• Question: what do as you are a scientists like do you do chemistry ?

    Asked by sburnett to Chris, Emily, Martin, Natalie, Tamsin on 15 Mar 2010 in Categories: .
    • Photo: Chris Cooper

      Chris Cooper answered on 15 Mar 2010:


      This question has come out a bit garbled. I assume you mean “why do scientists like you do chemistry?”.

      Put simply chemistry is the building block of all sciences that involve molecules. As this includes biological sciences, it is important to know some chemistry, even if you don’t specialise in it. For me, as a biochemist, it is the language I work in. So where a mathematician might use numbers a biochemist will use chemistry. And a lot of us find chemistry fun – if taught right it can be very interesting

    • Photo: Emily Cook

      Emily Cook answered on 15 Mar 2010:


      At school, chemistry was my least favourite science. The practicals were the most fun as you got to burn things and blow stuff up, but it always seemed like the hardest to me. I do need to know it though, as the periodic table comes into all kinds of things and chemical reactions and bonds are what make every single material and object – so there’s no getting away from it.

    • Photo: Tamsin Gray

      Tamsin Gray answered on 15 Mar 2010:


      Yes, I do a bit of chemistry, but more physics and maths and geography. I use stuff I learned in all of those subjects at school, even though I quit chemistry and geography after GCSE. I never liked chemistry at school, it always seemed a bit pointless unless you wanted to go and earn lots of money working in the oil industry or something (I care too much about the environment and not enough about money to do that).

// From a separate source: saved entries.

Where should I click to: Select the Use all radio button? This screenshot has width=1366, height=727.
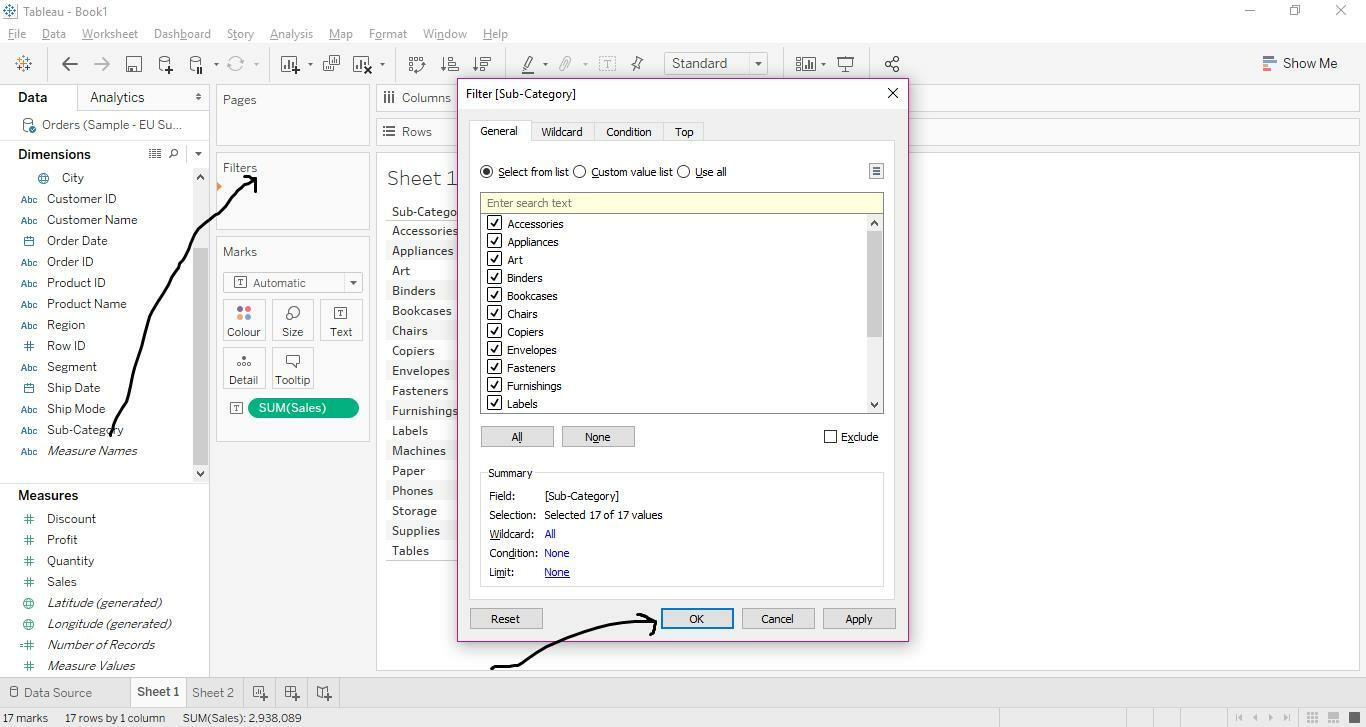(683, 171)
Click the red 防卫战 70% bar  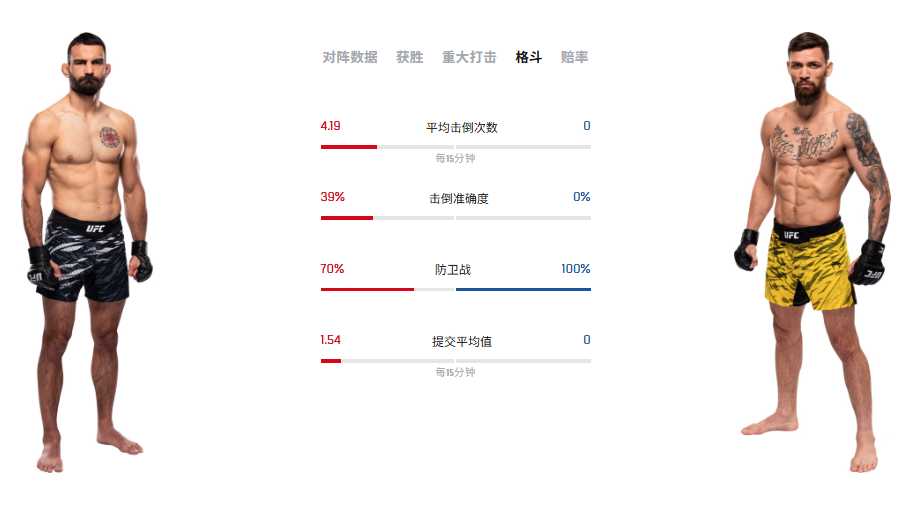pyautogui.click(x=367, y=289)
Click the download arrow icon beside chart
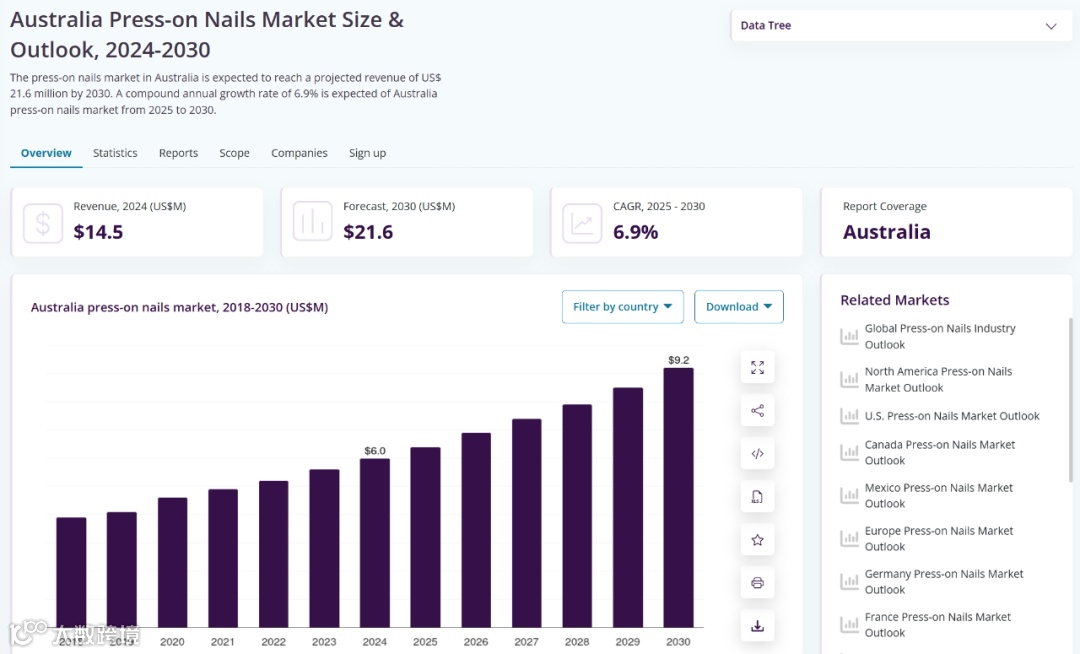Viewport: 1080px width, 654px height. [x=757, y=626]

      I liked chemistry a lot more later on when I realized being a chemist is a bit like being a detective. You can use the different atoms and molecules as clues to tell you things like where how hot it was 10, 000 years ago when a snowflake fell or where some air has been on its journey to Antarctica. Sometimes the air here carries ash from volcanoes that have erupted in South America, or soot from forest fires in Australia and you need chemistry to figure it all out.

    • Photo: Martin Coath

      Martin Coath answered on 15 Mar 2010:


      I have done chemistry in the past – it is fun and it was the subject I first chose to study at university.

      Then I got into computers and the chemistry got left behind which I am sort of sad about. I would go back to it in a flash if the opportunity came up.

      Chris also makes the point that almost any science involves some chemistrty. I deal with models of brain cells for example. To make an accurate description of brain cell you need to know about brain-cell-chemistry which is a fascinating subject by itself.

      I am very glad I did study chemistry.

    • Photo: Natalie Stanford

      Natalie Stanford answered on 17 Mar 2010:


      In my work I do a mixture of biology, chemistry, maths and computing. I’m studying chemical reactions in biological cells using computers and maths equations. A lot of science is quite difficult to pigeon-hole into a specific category, especially in biology, because all living systems have to obey chemical and physical laws that affect our planet and the universe.